Harvest roots in the fall, ideally after the first frost. Dig around the base of the plant and lift the large, central root and as many of the smaller roots as possible. If you are growing your horseradish as a perennial, you can leave some in the ground and harvest as needed. Just keep in mind that the more broken pieces left in the ground, the more plants you will have. If you are growing it in a pot or as an annual, lift it all.
Common horseradish may be the only variety you will find. There is also Armoracia rusticana 'Variegata', which is more ornamental, with marbled leaves.

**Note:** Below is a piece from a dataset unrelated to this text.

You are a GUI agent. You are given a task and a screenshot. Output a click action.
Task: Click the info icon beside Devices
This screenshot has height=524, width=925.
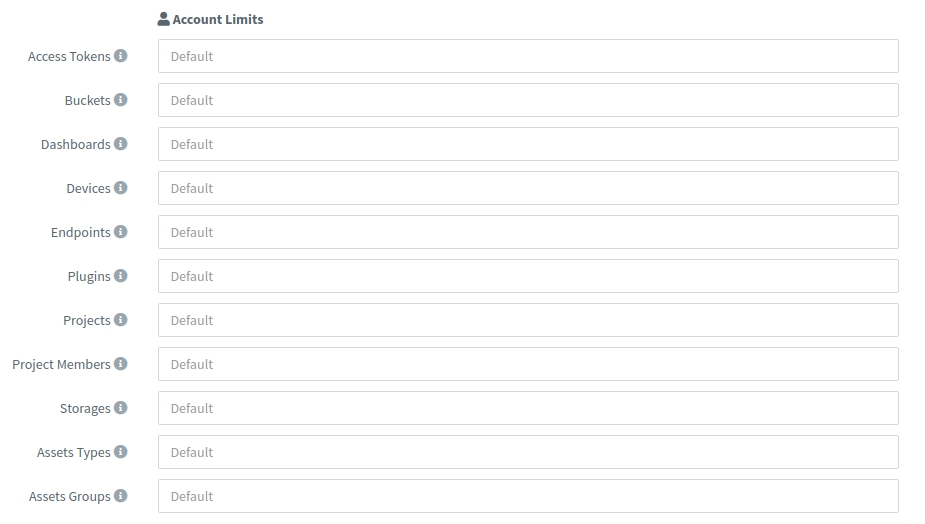pos(121,188)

Horseradish plants are perennial in USDA Hardiness Zones three to nine. Since you will be harvesting the roots, however, this might not matter. If you want your horseradish to return the following year, you will need to leave some root in the ground or save it to plant next year. Saving it is often the preferred method because horseradish can become aggressive.
For the healthiest plants, grow your horseradish in full sun to partial shade.
Pests and Problems
Few pests will bother the roots of horseradish, but there are several that will feed on the leaves, including aphids, beet leafhopper, diamondback moth, flea beetles, and imported crucifer weevil. The aphids can be washed off. If the other pests become a nuisance, consider growing your horseradish undercover.

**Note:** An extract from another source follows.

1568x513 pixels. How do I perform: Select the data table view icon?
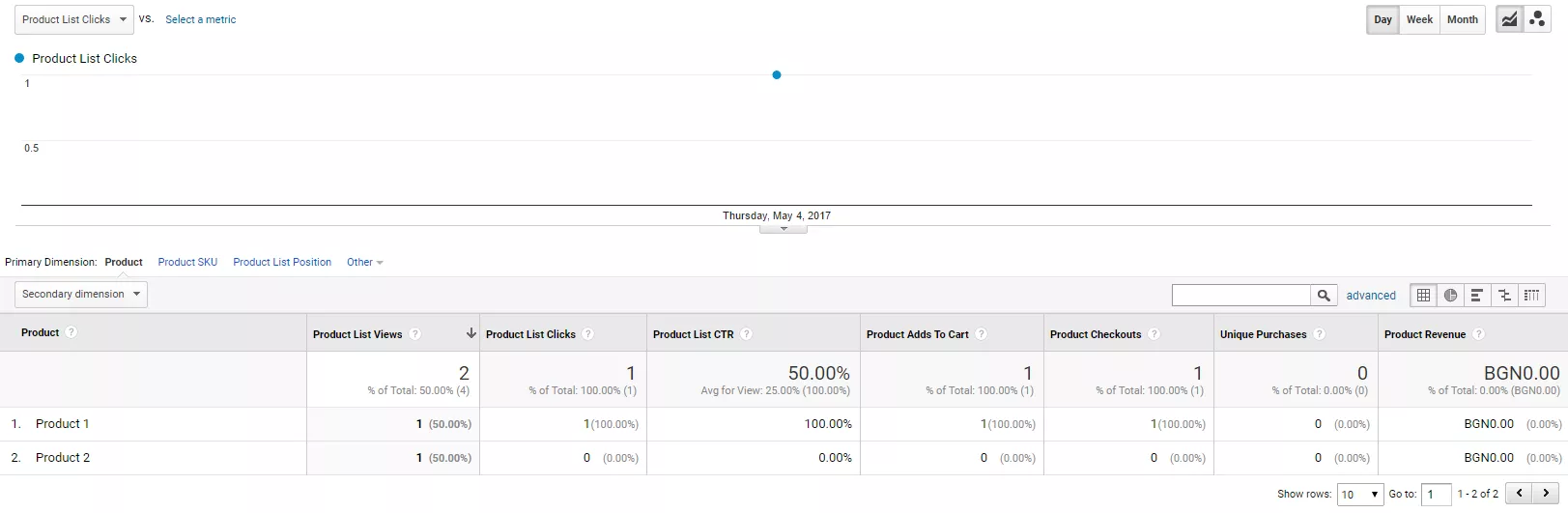[1423, 296]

Growing Tips for Horseradish Plants
Planting: You have three choices for growing your horseradish:
- Grow it in the ground as a perennial and allow it to spread.
- Grow it in a container, where you can control it.

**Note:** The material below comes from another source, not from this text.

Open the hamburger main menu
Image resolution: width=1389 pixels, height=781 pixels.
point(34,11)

- Grow it as an annual, to get larger but fewer roots.
Growing Horseradish as a Perennial
Horseradish has long taproots, so well-prepared soil is important. Prepare the garden bed by turning in a couple of inches of organic matter. A prepared bed is extra important when growing plants as perennials because you won't be able to correct your mistakes later.
Horseradish is grown from pieces of root that are about the diameter of a finger and 12 to18 inches long. Horseradish will spread, so you won't need more than one or two plants to feed the whole family.
Dig a hole about six to eight inches deep and one foot apart. Hold the root at a 45-degree angle with the crown, or large end, toward the top, at the soil line, and the small end at the base of the hole. Backfill the hole to cover the crown of the root with two to four inches of soil. Then water the plant well.
Horseradish is not a demanding plant, but you will get better quality roots if you keep the soil well watered, so the roots do not get woody, and feed or side dress your plants every three to four weeks.
Growing Horseradish in a Container
If you are worried about horseradish taking over your garden, growing it in a container may be the option for you. You'll need a sizable container, with at least a 30-inch depth for the roots to grow in. Plant the roots the same as if you were planting them in the ground. Container horseradish will need more frequent watering and monthly fertilizing.
Growing Horseradish as an Annual
To get large roots like the ones you purchase in a store, you might want to experiment with growing horseradish as an annual, focusing on getting one large root, rather than many smaller roots. First-year roots tend to be the most pungent.
You will still need to start with a bed prepared with lots of organic matter and plant the roots as directed above. As the plant starts to grow, it will send up multiple shoots. Each shoot is forming small roots and taking energy from the plant. To get one large root, remove all but one or two of the shoots and allow them to grow larger.